The occurrence of jaundice and hyperthermia after the use of halothane should be considered a contraindication to its further use. Repeated use of halothane should be avoided for 3 months after the previous anesthesia. Risk factors for hepatotoxicity include female gender, obesity and advanced age. Halothane should not be used in patients with hepatitis or liver cirrhosis. During halothane anesthesia, an increase in cerebral blood flow and/or an increase in intracranial pressure may be observed. These effects are usually more pronounced in the presence of intracranial tumors. To counteract these effects, moderate hyperventilation is used in neurosurgery. When using anesthesia, malignant hyperthermia syndrome may develop. During induction of anesthesia, a dose-dependent decrease in blood pressure may be observed; if necessary, methoxamine is administered intravenously (usually 5 mg). To eliminate bradycardia during anesthesia, premedication is carried out with intravenous administration of an anticholinergic drug or it is administered during maintenance anesthesia. It is recommended to ensure adequate room ventilation when using halothane. Halothane causes muscle relaxation, so it should be used with caution in patients with myasthenia gravis and/or when used concomitantly with aminoglycoside antibiotics.

Halothane is hepatotoxic because it is converted in the liver into free radicals, the initiators of lipid peroxidation, and also forms metabolites (fluoroethanol) that covalently bind to biomacromolecules. The incidence of hepatitis is 1 case per 10,000 anesthesia in adult patients. In children, liver damage develops much less frequently.

Causes muscle relaxation, so it should be used with caution in patients with myasthenia gravis and/or when used concomitantly with aminoglycoside antibiotics.

During anesthesia, an increase in blood flow in the cerebral vessels and/or an increase in intracranial pressure may be observed. These effects are usually more pronounced in the presence of intracranial tumors. To counteract these effects, moderate hyperventilation is used in neurosurgery.

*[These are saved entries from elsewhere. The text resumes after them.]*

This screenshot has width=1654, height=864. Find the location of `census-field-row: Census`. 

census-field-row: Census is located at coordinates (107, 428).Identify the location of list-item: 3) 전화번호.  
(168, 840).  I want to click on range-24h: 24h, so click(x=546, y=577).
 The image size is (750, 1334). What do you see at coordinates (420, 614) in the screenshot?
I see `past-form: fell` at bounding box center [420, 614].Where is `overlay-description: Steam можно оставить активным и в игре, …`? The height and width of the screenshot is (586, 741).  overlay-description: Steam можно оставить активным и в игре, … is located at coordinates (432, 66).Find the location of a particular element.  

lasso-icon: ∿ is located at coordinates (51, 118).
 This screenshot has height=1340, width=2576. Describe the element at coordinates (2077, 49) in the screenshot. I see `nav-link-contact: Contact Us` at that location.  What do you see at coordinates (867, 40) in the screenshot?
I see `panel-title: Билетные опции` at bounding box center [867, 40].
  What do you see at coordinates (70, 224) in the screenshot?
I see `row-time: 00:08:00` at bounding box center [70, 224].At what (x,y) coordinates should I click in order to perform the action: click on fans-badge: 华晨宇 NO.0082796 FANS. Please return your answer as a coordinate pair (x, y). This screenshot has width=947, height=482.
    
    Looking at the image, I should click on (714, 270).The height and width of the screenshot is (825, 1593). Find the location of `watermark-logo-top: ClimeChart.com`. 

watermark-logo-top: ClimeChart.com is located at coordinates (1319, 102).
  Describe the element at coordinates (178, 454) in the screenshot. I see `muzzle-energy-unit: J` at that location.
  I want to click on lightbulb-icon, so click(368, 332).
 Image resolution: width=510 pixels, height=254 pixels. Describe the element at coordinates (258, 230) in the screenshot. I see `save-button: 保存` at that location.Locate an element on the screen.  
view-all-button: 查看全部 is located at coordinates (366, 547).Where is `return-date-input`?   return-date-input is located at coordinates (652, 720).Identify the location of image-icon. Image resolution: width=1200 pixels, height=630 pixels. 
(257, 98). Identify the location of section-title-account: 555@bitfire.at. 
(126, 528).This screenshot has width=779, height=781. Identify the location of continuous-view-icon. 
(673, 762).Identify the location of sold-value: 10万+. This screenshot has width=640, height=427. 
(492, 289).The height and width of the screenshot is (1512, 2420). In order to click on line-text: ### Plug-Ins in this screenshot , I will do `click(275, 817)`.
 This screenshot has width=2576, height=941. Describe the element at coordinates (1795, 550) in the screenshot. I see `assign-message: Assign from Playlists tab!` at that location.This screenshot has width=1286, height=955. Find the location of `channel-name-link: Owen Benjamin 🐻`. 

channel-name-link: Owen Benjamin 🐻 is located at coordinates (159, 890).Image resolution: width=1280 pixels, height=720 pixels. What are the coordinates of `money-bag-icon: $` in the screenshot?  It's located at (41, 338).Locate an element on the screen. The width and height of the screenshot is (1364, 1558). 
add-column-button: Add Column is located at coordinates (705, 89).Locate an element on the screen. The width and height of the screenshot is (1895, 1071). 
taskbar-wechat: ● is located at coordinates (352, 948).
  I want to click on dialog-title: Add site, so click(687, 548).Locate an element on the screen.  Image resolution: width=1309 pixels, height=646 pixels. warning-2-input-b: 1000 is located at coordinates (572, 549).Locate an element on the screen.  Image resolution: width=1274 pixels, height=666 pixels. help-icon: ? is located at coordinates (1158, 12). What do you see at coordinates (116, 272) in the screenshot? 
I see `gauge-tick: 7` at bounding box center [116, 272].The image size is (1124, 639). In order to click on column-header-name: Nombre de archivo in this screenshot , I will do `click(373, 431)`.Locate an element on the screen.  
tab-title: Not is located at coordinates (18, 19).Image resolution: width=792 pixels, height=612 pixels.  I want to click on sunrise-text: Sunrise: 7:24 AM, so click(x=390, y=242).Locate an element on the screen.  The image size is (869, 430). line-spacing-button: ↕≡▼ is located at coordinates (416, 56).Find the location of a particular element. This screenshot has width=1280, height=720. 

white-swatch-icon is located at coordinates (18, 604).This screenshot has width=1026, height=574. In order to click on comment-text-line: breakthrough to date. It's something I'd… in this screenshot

There is a risk of developing arrhythmias in children.

Use with caution when taking cardiac glycosides.

Treatment with MAO inhibitors should be discontinued 2 weeks before surgery.

It is necessary to discontinue levodopa 6-8 hours before the start of general anesthesia.

During gynecological operations, it should be taken into account that halothane can cause a decrease in myometrial tone and, as a result, an increased risk of bleeding.

Halothane relaxes the myometrium, so it is used in obstetric practice only in cases where relaxation of the uterus is indicated.

Patients with chronic alcoholism require large doses for anesthesia.

The possibility of developing malignant hyperthermia should be remembered if there is insufficient muscle relaxation at the beginning of anesthesia, as well as if fasciculations occur in response to the administration of ditilin (suxamethonium).

Monitoring the patient's condition under anesthesia is carried out by monitoring the pulse, blood pressure (measured manually or automatically, direct and indirect methods), continuous recording of the ECG, oxygen content in the blood (observing the color of the skin and mucous membranes, using a pulse oximeter or analysis blood), body temperature, pupil reaction, diuresis rate, blood tests for gases, electrolyte composition and acid-base status.

Cannot be stored in evaporators; Before new use, the evaporator must be cleaned of residual halothane and its decomposition products. Thymol (used for stabilization) does not evaporate, remains in the evaporator, coloring the solution yellowish, it is highly soluble, and is eliminated with ether.